FDA approves Rozlytrek, targets ROS1 and NTRK
The Food and Drug Administration approved Rozlytrek (entrectinib) for the treatment of adults with ROS1-positive, metastatic non-small cell lung cancer. The FDA also granted accelerated approval to Rozlytrek for the treatment of adult and pediatric patients 12 years of age and older with solid tumors that have a neurotrophic tyrosine receptor kinase (NTRK) gene fusion without a known acquired resistance mutation, are metastatic or where surgical resection is likely to result in severe morbidity, and have progressed following treatment or have no satisfactory alternative therapy.

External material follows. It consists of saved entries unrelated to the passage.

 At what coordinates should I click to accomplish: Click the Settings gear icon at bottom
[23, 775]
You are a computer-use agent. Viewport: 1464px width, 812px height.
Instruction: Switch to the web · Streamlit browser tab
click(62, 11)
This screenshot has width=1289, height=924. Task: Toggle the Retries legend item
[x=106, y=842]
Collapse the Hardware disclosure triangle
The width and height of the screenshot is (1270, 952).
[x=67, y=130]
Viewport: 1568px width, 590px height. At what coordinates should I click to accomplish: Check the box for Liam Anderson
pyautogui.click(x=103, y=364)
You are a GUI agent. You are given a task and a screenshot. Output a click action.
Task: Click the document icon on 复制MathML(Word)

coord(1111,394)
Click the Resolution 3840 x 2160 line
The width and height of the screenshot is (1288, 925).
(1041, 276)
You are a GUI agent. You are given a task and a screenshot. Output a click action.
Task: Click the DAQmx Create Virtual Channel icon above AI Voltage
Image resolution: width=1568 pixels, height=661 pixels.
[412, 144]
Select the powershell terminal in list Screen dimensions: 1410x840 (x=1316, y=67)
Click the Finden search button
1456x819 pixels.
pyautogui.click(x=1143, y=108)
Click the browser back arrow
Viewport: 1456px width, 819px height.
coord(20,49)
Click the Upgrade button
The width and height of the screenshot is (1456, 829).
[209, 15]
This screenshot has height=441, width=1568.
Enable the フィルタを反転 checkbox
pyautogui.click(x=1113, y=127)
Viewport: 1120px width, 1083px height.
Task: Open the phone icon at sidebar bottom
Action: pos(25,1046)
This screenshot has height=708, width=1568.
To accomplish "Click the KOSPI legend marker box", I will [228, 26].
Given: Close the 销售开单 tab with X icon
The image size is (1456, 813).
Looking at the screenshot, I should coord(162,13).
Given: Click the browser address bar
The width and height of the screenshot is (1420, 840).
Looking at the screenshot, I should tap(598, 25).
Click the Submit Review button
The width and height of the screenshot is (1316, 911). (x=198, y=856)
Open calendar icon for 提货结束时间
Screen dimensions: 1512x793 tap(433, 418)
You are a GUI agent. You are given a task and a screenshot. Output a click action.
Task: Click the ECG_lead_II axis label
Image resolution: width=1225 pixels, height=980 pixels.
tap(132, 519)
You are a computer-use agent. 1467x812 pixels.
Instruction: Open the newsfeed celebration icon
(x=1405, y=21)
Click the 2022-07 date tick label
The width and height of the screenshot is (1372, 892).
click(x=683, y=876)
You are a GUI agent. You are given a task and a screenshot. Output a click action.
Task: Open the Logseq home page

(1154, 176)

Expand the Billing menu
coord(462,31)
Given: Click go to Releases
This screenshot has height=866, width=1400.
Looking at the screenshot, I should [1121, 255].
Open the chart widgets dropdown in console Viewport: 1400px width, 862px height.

These approvals are based on results from the integrated analysis of the pivotal phase two STARTRK-2, phase one STARTRK-1, and phase one ALKA-372-001 trials, and data from the phase one/two STARTRK-NG study. In the integrated analysis, Rozlytrek was studied in several solid tumor types, including breast, cholangiocarcinoma, colorectal, gynecological, neuroendocrine, non-small cell lung, salivary gland, pancreatic, sarcoma, and thyroid cancers. In ROS1-positive, metastatic NSCLC, Rozlytrek shrank tumors in 78 percent of people with the disease (N = 51) and the duration of response ranged from 1.8 to 36.8+ months (N = 40 of 51). Rozlytrek also shrank tumors in more than half of people with NTRK gene fusion-positive, locally advanced or metastatic solid tumors (N = 54), and objective responses were observed across 10 tumor types. Objective responses to Rozlytrek were seen in people with central nervous system metastases at baseline.
“Rozlytrek is the first FDA-approved treatment that selectively targets both ROS1 and NTRK fusions, and, importantly, has also shown responses in these rare cancer types that have spread to the brain,” Sandra Horning, MD, Genentech chief medical officer and head of global product development, said in an Aug. 15 statement.
Foundation Medicine will submit FoundationOne CDx to the FDA for approval as a companion diagnostic for Rozlytrek. An FDA-approved companion diagnostic for Rozlytrek is not available at this time.
Exact Sciences and Genomic Health to combine
Exact Sciences and Genomic Health have entered into a definitive agreement under which Exact Sciences will combine with Genomic Health for $72 per share in a cash and stock transaction valued at $2.8 billion. The transaction is expected to be completed by the end of this year.
The combined company will offer Cologuard and Oncotype DX, “providing a robust platform for continued growth,” Exact Sciences said in a July 29 statement.
“Together, with our collective resources and broader platform, we will be able to provide our existing tests to more people, while also accelerating the development and launch of future cancer diagnostic tests,” Kevin Conroy, chairman and CEO of Exact Sciences, said in the statement.
Sysmex releases PS-10 Sample Preparation System
Sysmex America has made available its PS-10 Sample Preparation System for use in flow cytometry. Sysmex says the highly automated and flexible PS-10 provides clinical labs a new level of workflow efficiency and confidence in results.
The PS-10 automates sample preparation and eliminates variability among operators. It also offers programmable sample preparation for antibody cocktailing and reduces the amount of manual transfer of samples performed by laboratory staff.